Le femministe appartenevano al gruppo TERF, sigla che identifica le militanti radicali che escludono dalla definizione di donna chiunque possa dichiararsi appartenente al genere femminile senza esserci nato e vissuto. Un caposaldo della loro ideologia consiste nell’impedire che i bagni per donne siano utilizzati anche dalle transgender; ritengono infatti che la specificità di genere debba garantire spazi per sole donne, la cui sacralità va tutelata dall’apertura a individui che non siano completamente identificabili come tali. Le transgender appartenevano a gruppi più sfaccettati. C’erano le attiviste dell’associazione Lgbtq+ della Goldsmiths University, il gruppo Action for Trans Health e le Sisters Uncut, ovvero “sorelle senza tagli”. Un caposaldo della loro ideologia consiste nel rivendicare che la libertà di genere debba garantire accesso agli spazi per sole donne a chiunque si senta donna o si sia sottoposto a un percorso, anche doloroso, per divenire tale.

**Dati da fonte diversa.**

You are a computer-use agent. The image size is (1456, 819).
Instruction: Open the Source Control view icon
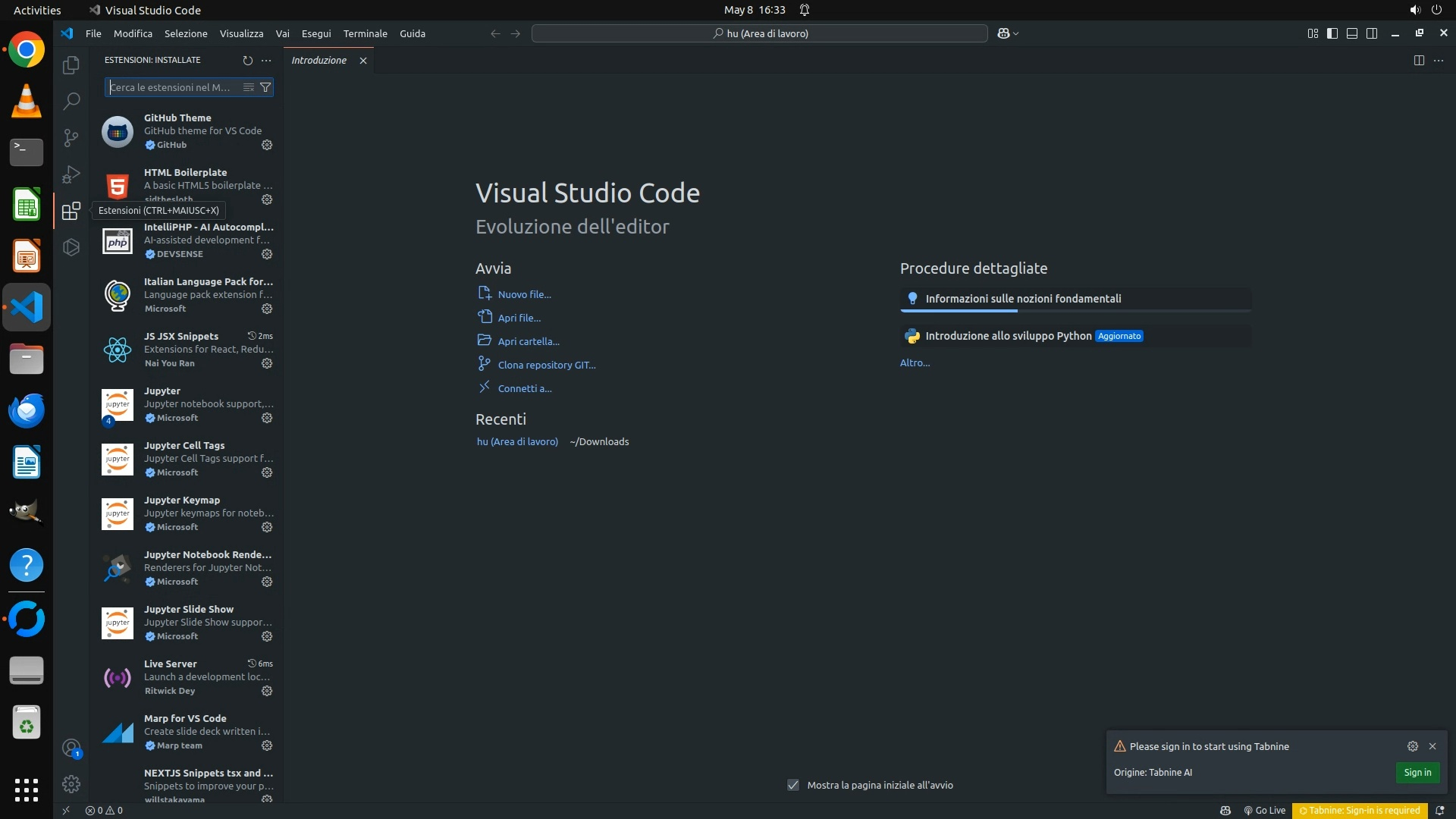pos(71,137)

Le femministe si erano ritrovate allo Speakers’ Corner di Hyde Park per apprendere la sede, tenuta segreta, di una conferenza sul gender in programma di lì a poco. Le transgender hanno dapprima intonato cori contro il TERF e poi iniziato – lo testimonia un video diffuso dai tabloid con un certo compiacimento – a menare le mani. A giudicare dalle escoriazioni, ha avuto la peggio una sessantenne che si definisce “femminista critica sul gender”, colpita mentre stava chiacchierando con un’autrice transgender, Miranda Yardley, la quale sostiene che le donne trans non siano donne e sarebbe dovuta intervenire alla conferenza segreta assieme a Julia Long, che invece si definisce “femminista lesbica e difensore degli spazi per sole donne”. La polizia, accorsa sul posto, non ha arrestato nessuno.
Del resto, poveri agenti di Scotland Yard, cos’avrebbero potuto fare? Dovunque si voltassero, c’era una minoranza inferocita da questo cortocircuito progressista. Le femministe rivendicano il diritto alla propria identità di genere, che implica che solo loro possano servirsi del bagno delle donne. Le transgender rivendicano il diritto alla propria identità di genere, che implica che anche loro possano servirsi del bagno delle donne. Arrogandosi diritti incongruenti, entrambe le fazioni hanno ragione agli occhi di chi li riconosce inalienabili. Le transgender infatti si sentono vittime di una discriminazione che impedisce loro di utilizzare spazi riservati alle donne, in barba al principio della libertà di genere. Le femministe si sentono vittime di una discriminazione che impedisce loro di poter proteggere gli spazi riservati alle donne, in barba al principio della specificità di genere. Ovviamente le femministe hanno protestato rinfacciando alle transgender di praticare, come i più spregevoli maschi, l’aperta violenza sulle donne; le transgender hanno protestato rinfacciando alle femministe di praticare, come i più spregevoli maschi, la discriminazione di genere. Alla fine, trovato un accordo sulla spregevolezza del genere maschile, l’assembramento di Hyde Park si è sciolto pacificamente.